(Dataset entries)
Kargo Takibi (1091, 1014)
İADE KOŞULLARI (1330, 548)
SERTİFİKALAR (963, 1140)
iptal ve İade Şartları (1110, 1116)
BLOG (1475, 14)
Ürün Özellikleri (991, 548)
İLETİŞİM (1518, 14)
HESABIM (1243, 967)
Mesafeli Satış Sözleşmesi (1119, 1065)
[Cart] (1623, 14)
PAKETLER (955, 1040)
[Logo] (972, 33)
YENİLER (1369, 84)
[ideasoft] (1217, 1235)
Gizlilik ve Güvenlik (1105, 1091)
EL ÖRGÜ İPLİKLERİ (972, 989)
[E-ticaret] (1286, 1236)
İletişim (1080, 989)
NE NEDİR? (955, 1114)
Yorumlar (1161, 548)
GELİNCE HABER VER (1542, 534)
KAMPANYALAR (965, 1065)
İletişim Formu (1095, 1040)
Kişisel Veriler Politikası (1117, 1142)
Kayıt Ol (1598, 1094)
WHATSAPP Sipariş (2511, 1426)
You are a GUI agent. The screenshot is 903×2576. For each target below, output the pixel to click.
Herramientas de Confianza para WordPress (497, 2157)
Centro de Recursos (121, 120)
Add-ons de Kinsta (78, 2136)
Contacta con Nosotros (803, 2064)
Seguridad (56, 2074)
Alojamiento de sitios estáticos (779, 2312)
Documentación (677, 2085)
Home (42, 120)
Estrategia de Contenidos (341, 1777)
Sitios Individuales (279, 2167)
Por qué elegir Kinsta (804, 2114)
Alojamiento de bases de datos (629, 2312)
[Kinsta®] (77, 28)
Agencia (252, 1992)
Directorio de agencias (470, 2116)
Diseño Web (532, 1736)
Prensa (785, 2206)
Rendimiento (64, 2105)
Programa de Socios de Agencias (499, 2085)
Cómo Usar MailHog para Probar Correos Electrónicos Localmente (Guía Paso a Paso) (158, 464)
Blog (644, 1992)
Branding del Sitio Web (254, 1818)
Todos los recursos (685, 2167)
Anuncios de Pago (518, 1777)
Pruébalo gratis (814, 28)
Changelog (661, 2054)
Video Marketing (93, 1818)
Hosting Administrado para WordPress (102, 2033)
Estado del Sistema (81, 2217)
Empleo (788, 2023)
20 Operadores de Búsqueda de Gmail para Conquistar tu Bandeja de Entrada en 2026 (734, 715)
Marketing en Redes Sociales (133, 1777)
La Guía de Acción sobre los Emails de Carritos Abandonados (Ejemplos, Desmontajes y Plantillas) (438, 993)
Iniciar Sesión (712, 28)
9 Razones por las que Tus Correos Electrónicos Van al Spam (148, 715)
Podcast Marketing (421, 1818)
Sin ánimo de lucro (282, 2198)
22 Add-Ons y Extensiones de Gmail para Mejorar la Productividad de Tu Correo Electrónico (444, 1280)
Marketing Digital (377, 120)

#### Task goal:
Report every line of the data in which "Electrónicos" appears.

#### Exercise answer:
Cómo Usar MailHog para Probar Correos Electrónicos Localmente (Guía Paso a Paso) (158, 464)
9 Razones por las que Tus Correos Electrónicos Van al Spam (148, 715)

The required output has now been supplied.